Thanks for your message!

I'm a little confused by what you mean "about 1,130 manual citations in the pattern file".

Are these individual examples of citations? Would these not be annotated examples?

How did you obtain these annotations? Did you use the ner.manual recipe or some other way?

I'll assume that these 1,130 annotations were created by ner.manual for my response below. If I'm not right in assuming that, please let me know.

I can see the challenge for the whole citation being too long. I would add it's not just because they are long, but also because they can be complex (e.g., a lot of punctuation, numbers, etc.).

Typically, patterns are helpful for starting without any annotations. @koaning has a great PyData talk where he shows a workflow for this:

In this case, the matcher (pattern) rules help to provide initial annotations on an unlabeled dataset, which then could be used to train a model.

I suspect that "nothing can be highlighted" because you may have errors in your pattern files. Are you able to test on individual pattern and try to run it through spaCy to confirm it works?

If your 1,130 manual annotations were using ner.manual, I think you may benefit from ignoring patterns and build an initial model and then use "model-in-the-loop" training to improve/add new annotations while improving the model.
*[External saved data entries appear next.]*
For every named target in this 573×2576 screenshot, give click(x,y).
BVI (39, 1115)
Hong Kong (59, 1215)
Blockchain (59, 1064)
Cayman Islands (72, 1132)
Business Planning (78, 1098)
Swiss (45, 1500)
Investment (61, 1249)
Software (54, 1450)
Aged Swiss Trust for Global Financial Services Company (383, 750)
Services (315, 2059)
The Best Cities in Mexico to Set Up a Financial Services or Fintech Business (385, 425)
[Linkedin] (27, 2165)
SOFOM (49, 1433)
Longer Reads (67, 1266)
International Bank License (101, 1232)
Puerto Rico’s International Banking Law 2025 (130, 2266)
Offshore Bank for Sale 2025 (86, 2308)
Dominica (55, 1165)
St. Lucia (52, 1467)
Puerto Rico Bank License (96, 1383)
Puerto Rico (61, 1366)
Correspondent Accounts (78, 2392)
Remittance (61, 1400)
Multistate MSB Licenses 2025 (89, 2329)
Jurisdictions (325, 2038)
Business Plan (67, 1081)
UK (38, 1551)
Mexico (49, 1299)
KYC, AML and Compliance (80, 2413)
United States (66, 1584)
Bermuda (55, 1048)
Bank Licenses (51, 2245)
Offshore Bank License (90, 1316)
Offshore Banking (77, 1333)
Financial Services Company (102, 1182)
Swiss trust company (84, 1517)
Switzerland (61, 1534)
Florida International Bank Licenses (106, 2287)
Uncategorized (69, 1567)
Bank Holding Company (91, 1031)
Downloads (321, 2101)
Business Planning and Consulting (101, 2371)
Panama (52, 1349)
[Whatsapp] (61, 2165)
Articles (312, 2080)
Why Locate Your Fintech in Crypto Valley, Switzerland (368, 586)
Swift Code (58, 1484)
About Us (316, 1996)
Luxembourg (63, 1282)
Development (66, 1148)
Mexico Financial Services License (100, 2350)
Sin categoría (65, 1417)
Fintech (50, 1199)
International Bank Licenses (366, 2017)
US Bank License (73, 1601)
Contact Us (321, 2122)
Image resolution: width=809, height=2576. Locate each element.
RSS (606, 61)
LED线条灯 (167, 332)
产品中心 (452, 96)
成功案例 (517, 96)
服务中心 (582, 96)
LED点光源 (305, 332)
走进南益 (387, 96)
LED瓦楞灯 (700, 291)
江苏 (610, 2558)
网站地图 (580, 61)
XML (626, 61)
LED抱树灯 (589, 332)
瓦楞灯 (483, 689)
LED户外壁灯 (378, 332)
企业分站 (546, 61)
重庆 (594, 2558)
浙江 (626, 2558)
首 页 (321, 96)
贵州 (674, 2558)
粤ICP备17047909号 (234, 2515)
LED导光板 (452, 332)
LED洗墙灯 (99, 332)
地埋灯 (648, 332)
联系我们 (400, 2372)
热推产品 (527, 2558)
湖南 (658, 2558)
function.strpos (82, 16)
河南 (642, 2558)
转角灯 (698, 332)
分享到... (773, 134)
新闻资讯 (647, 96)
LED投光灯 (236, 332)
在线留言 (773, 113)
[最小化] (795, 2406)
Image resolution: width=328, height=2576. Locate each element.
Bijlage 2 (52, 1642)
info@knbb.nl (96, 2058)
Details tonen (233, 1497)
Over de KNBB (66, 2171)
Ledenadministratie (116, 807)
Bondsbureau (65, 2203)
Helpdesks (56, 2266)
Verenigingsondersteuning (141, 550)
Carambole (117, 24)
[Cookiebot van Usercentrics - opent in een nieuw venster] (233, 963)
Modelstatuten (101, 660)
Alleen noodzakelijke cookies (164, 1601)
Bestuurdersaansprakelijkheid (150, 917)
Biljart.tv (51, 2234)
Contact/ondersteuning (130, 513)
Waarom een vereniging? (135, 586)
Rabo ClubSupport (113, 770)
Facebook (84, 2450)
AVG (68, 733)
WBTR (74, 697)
Step 1: create a dedicated evaluation dataset

I would recommend you partition your 1,130 manual annotations into a dedicated training and evaluation dataset. You can see this recent post below where I describe why creating a dedicated evaluation set is a good practice when trying to create experiments to improve your model. That post includes a snippet of code that can take an existing Prodigy dataset (let's say it's named dataset), and create two new datasets: train_dataset and eval_dataset. As that post describes, this is important as you keep your evaluation dataset fixed instead of allowing Prodigy to create a new holdout every time your run prodigy train.

Step 2: train an initial ner model

I would then recommend training a ner model and saving the model. I know that you have multiple hierarchies -- which makes it even more challenging -- but I would recommend starting with your top level first.

When you train this model, like that post recommends, you will need to specify both your training data (let's call train_dataset) and your evaluation data (eval_dataset):

python -m prodigy train model_folder --ner train_dataset,eval:eval_dataset

This will save your model to the model_folder folder.

Step 3: use the ner.correct for model predictions, not patterns

Then use the ner.correct model without patterns on additional unlabeled data. The ner.correct is using your ML model, not the patterns, as the initial labels. You will need to provide the location of your model (model_folder).

Once you get your new corrected data, you'll likely want to combine it with your initial training data (train_dataset) by using the db-merge command to create one new "combined" training dataset (initial annotations + newly corrected ones).

Step 4: Retrain your model

With your new combined dataset, try to retrain your full model.

I hope this helps and let us know if you are able to make any progress!